Mijn studie cultuurwetenschappen koos ik omdat ik ergens hoopte dat die mij op een pad naar De Plantage-studio zou zetten. Tegen de tijd dat ik stage mocht lopen was het boekenprogramma van Wim Brands verhuisd naar de avond en van de Plantage Middenweg naar de Amstel. Het programma heette nu De Avonden en mijn taak was om de opnamebanden naar Hilversum te sturen. In ruil daarvoor mocht ik erbij zijn wanneer Wim Brands in de studio een schrijver interviewde.
Als we zaten te wachten tot zijn gast kwam vertelde Wim altijd even wat hij van plan was. ‘Het is heel eenvoudig,’ begon hij zijn plan dan. ‘Kijk ik zal je vertellen wat er aan de hand is. Die Dave Eggers heeft natuurlijk een heel knap boek geschreven, maar de reden dat het zo een succes is, is natuurlijk dat het helemaal past bij het soort persoonlijke ontboezemingen waar Oprah Winfrey zo dol op is.’ Een paar minuten later zat Eggers in de studio en hoorde ik hem dat letterlijk tegen Eggers zeggen. ‘You wrote a beautiful book, but the reason people like it so much is…‘ Tot mijn verbazing verscheen er een grijns op het gezicht van Eggers. Eindelijk een interviewer die echt een gesprek wilde voeren. Want het risico een Oprah-boek te schrijven was precies waar Eggers mee geworsteld had.
Een andere keer kwam Judith Herzberg langs. ‘Het is heel eenvoudig,’ zei Wim. ‘Kijk, ik zal je vertellen wat er aan de hand is. Die Judith Herzberg heeft natuurlijk helemaal geen zin om over die poëzie te praten. En daar heeft ze gelijk in. Dus dat gaan we ook helemaal niet doen.’ Een paar minuten later zag ik Judith Herzberg ontspannen, toen ze in de studio in plaats van over poezië mocht praten over boodschappen doen en over kinderen naar judo brengen. Tot Wim midden in het gesprek een bundel van Herzberg pakte en zei: ‘Zou je nu dit gedicht voor willen lezen, dat gaat namelijk over waar we het net over hadden.’

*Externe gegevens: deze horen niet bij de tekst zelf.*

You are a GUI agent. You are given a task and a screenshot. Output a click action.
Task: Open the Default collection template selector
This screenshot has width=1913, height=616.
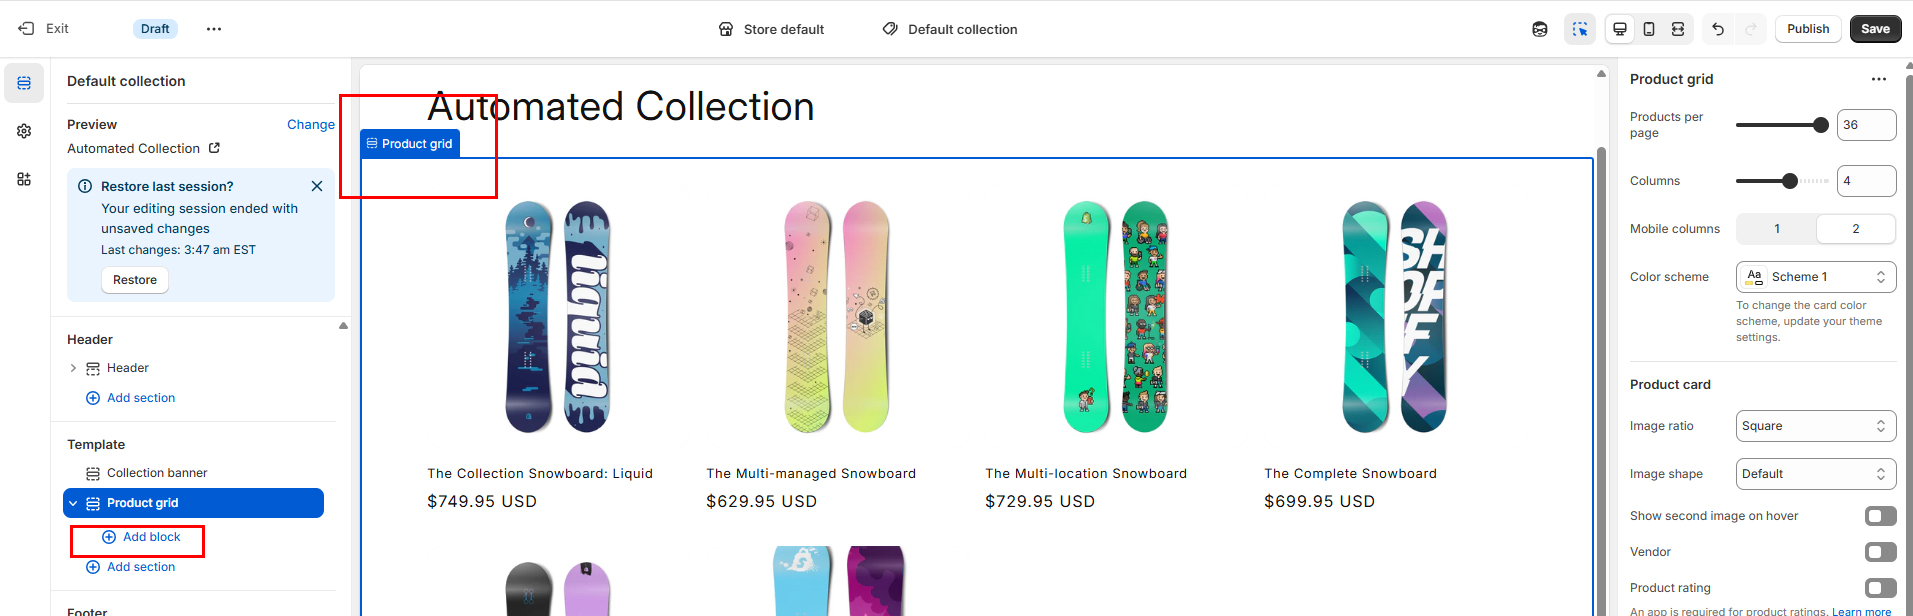(x=950, y=29)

Het is die vanzelfsprekende combinatie van wezenlijke interesse en gedegen voorbereiding waar Wim Brands zich mee onderscheidde.
Een beetje aarzelend besloot ik in die tijd een dichtbundel van hem te kopen, bang dat ik mijn weg niet zou weten te vinden in de gedichten van iemand wiens smaak ik zo waardeerde. Gelukkig voelde ik mij meteen thuis in zijn heldere verhalende stijl. Ook in zijn eigen werk wilde hij met zijn eigen eruditie de lezer niet in de weg zitten. Alleen al de titel van de bundel – De schoenen van de buurman – schetst kraakhelder zijn nieuwsgierigheid, en het vermoeden dat je via de schoenen van de buurman net iets verder kan komen. Net iets dichter bij daar waar je wezen wilt.
Wie iets wil bereiken, vertelde hij mij een keer, zal de kans om te mislukken zo groot mogelijk moeten maken.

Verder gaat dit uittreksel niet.